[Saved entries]
▼▼▼

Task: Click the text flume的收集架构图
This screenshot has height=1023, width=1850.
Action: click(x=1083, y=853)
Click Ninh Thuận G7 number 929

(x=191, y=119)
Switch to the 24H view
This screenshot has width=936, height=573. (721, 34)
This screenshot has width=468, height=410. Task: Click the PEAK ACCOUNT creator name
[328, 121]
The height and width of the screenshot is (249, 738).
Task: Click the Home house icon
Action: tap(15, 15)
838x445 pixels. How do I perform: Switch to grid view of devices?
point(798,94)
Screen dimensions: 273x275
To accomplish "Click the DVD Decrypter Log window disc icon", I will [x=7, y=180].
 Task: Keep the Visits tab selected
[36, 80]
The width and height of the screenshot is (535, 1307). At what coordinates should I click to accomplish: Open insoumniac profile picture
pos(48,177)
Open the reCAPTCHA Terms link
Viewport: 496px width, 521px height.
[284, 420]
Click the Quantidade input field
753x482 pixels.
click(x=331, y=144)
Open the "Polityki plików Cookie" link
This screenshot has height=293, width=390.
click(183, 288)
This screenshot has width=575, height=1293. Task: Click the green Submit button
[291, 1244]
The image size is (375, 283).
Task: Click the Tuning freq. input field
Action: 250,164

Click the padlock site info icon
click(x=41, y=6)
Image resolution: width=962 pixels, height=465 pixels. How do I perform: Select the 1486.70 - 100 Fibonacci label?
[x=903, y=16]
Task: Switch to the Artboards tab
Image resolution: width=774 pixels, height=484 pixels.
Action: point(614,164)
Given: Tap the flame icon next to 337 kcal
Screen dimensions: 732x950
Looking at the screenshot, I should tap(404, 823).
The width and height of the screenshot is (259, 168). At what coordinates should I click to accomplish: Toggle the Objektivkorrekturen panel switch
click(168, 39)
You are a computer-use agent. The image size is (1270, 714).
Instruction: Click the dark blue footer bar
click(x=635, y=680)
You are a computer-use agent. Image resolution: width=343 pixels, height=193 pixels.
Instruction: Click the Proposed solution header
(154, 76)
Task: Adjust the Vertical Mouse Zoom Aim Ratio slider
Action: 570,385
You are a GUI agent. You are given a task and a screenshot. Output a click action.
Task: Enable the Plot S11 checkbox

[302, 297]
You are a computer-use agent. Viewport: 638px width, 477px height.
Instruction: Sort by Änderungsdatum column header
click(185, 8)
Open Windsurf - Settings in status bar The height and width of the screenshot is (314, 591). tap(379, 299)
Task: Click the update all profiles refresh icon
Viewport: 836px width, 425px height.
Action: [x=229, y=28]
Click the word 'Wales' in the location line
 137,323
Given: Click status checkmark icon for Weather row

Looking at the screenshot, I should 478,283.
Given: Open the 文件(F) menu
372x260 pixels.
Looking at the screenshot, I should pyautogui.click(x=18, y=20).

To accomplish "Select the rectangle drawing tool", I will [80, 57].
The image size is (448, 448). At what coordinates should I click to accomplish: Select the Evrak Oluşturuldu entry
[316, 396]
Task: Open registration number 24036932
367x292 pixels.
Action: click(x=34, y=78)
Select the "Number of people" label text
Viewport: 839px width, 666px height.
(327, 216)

▲▲▲

* Instructions for the task
Each line from the one holding "Task: Open registration number 24036932" to the end of the data above goes into the answer exactly as written, and no other line does.

* Result
Task: Open registration number 24036932
367x292 pixels.
Action: click(x=34, y=78)
Select the "Number of people" label text
Viewport: 839px width, 666px height.
(327, 216)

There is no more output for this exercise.